This morning was cold but dry and somewhat overcast. I had in mind to get out into the country and photograph young lambs which are usually in abundance at this time of year. However, the conditions out of the city proved something of a surprise. It was evident I was suddenly in a different micro-climate with the fields still covered in a thick layer of snow and the sheep reliant on hay and other feeds to keep them going. This winter must have proved a big drain on the farmers’ cash flow.

Winter sheep

I failed to find any lambs. This is not surprising considering the harsh weather conditions. Assume the youngsters are kept safe and warm in barns or similar.

This is actually a black sheep. Just one member of a small flock a few miles from my home. Image not brilliant because of distance. If I tried to get any closer the animal would run off.

Not many people realise that sheep were the catalyst behind huge migrations (deportations) from Scotland to North America, Australasia and elsewhere in the 18th and 19th century when landowners ruthlessly moved their tenants off the land resulting in many communities being shipped overseas or to U.K. industrial cities in a movement known as the Highland Clearances. Sheep proved more profitable than traditional tenant farming at that time.

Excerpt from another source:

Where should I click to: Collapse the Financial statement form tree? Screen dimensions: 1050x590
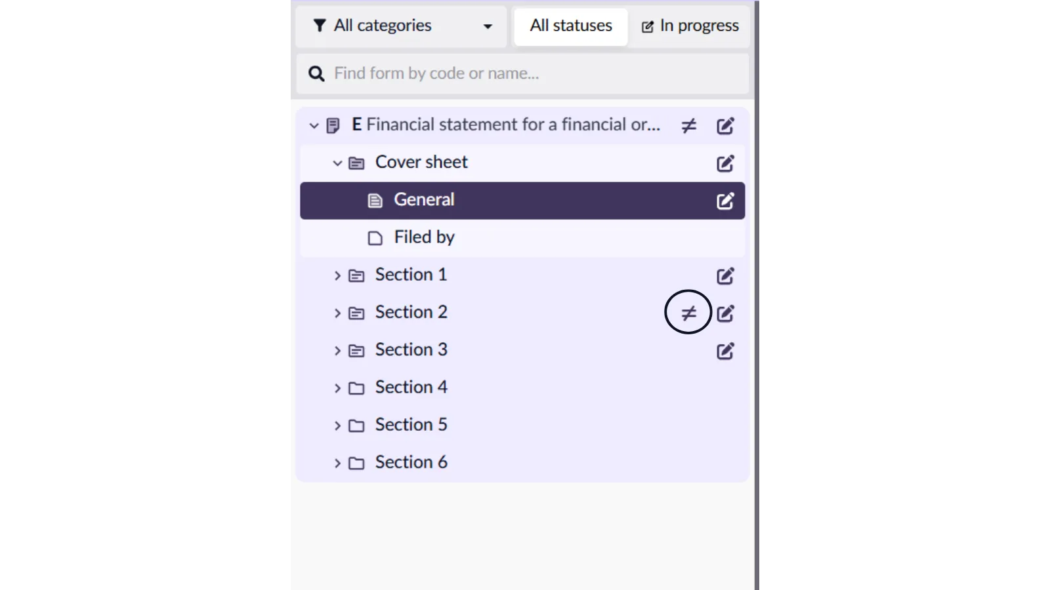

Today, sheep are mainly reared for lamb meat with wool just a barely profitable sideline.

Elsewhere, I have been able to firm up a couple more tours and try to help a US couple with a Scotland tour on a fixed price budget, including air fair. A nice little challenge.

On the ancestry research side, posted another tranche of names to my GlasgowAncestry blog from the World War 1 memorial at Barrhead, near Glasgow.